Towards A Personal Shopper's Dilemma: Time vs Cost
For personal shoppers and similar logistics applications, this work provides a practical approximation for a computationally expensive multi-objective routing problem.
The paper tackles the NP-hard Personal Shopper's Dilemma query, which optimizes both time and cost for shopping routes. The proposed heuristic achieves two orders of magnitude speedup over the optimal baseline with low optimality and coverage gaps.

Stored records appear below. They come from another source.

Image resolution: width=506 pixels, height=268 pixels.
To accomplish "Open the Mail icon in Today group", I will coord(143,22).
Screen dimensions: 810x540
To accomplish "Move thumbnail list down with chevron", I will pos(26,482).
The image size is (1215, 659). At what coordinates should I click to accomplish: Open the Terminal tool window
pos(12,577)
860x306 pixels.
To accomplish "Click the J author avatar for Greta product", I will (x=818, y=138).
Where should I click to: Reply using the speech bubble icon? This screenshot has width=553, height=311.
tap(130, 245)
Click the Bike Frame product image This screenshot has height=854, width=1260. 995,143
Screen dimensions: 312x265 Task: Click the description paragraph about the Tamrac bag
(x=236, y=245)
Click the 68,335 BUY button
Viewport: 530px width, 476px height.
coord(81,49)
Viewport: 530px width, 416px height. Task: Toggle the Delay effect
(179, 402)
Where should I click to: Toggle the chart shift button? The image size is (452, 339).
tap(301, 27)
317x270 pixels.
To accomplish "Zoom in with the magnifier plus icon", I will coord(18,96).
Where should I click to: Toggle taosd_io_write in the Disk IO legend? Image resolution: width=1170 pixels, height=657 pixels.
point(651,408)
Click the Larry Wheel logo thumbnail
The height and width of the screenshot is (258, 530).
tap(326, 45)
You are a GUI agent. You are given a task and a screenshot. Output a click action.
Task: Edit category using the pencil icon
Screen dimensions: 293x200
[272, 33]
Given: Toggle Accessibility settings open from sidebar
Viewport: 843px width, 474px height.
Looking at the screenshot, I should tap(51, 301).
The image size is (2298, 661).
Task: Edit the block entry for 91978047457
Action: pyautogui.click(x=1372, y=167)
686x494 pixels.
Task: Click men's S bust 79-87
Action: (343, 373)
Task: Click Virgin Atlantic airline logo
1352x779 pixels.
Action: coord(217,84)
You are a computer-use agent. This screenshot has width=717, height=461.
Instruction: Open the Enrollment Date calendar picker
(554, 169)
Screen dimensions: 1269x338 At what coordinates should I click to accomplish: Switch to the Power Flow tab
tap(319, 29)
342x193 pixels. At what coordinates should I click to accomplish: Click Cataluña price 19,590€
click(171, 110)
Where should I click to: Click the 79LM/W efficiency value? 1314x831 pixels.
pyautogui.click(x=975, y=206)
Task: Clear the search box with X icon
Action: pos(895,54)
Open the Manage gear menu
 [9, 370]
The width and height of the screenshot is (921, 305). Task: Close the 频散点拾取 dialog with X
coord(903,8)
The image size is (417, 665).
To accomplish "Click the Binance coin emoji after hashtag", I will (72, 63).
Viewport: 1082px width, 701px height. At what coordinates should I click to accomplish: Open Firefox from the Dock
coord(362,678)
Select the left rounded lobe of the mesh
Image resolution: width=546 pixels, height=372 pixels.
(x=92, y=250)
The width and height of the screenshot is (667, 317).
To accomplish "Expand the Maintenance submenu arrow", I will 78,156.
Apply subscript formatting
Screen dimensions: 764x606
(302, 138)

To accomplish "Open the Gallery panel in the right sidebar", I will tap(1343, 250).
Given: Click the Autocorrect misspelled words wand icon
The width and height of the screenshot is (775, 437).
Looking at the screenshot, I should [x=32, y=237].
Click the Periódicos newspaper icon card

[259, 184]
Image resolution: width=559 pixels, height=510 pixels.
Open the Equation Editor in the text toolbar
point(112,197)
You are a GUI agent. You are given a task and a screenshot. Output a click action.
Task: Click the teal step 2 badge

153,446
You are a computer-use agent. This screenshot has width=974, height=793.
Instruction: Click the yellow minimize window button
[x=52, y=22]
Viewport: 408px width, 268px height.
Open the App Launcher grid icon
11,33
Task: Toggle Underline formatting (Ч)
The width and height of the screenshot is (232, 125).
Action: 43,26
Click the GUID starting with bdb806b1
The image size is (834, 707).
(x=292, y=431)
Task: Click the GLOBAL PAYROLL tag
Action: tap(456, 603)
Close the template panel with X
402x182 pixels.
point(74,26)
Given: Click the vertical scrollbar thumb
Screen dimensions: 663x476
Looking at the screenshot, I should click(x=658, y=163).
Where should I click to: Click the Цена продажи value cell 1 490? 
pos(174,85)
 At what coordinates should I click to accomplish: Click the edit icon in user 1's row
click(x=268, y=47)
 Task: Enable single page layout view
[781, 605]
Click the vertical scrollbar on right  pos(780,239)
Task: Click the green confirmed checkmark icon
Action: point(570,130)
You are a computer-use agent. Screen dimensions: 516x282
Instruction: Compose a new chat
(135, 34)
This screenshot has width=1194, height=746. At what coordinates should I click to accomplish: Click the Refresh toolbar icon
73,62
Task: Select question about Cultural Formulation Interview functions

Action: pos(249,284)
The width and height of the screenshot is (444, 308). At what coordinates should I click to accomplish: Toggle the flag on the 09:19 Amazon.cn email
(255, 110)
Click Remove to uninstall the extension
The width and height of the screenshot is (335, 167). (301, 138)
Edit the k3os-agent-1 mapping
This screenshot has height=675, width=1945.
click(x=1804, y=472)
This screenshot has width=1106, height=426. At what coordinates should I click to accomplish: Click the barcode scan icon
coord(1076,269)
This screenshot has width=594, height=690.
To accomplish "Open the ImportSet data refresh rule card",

Consider a customer who needs to fulfill a shopping list, and also a personal shopper who is willing to buy and resell to customers the goods in their shopping lists. It is in the personal shopper's best interest to find (shopping) routes that (i) minimize the time serving a customer, in order to be able to serve more customers, and (ii) minimize the price paid for the goods, in order to maximize his/her potential profit when reselling them. Those are typically competing criteria leading to what we refer to as the Personal Shopper's Dilemma query, i.e., to determine where to buy each of the required goods while attempting to optimize both criteria at the same time. Given the query's NP-hardness we propose a heuristic approach to determine a subset of the sub-optimal routes under any linear combination of the aforementioned criteria, i.e., the query's approximate linear skyline set. In order to measure the effectiveness of our approach we also introduce two new metrics, optimality and coverage gaps w.r.t. an optimal, but computationally expensive, baseline solution. Our experiments, using realistic city-scale datasets, show that our proposed approach is two orders of magnitude faster than the baseline and yields low values for the optimality and coverage gaps.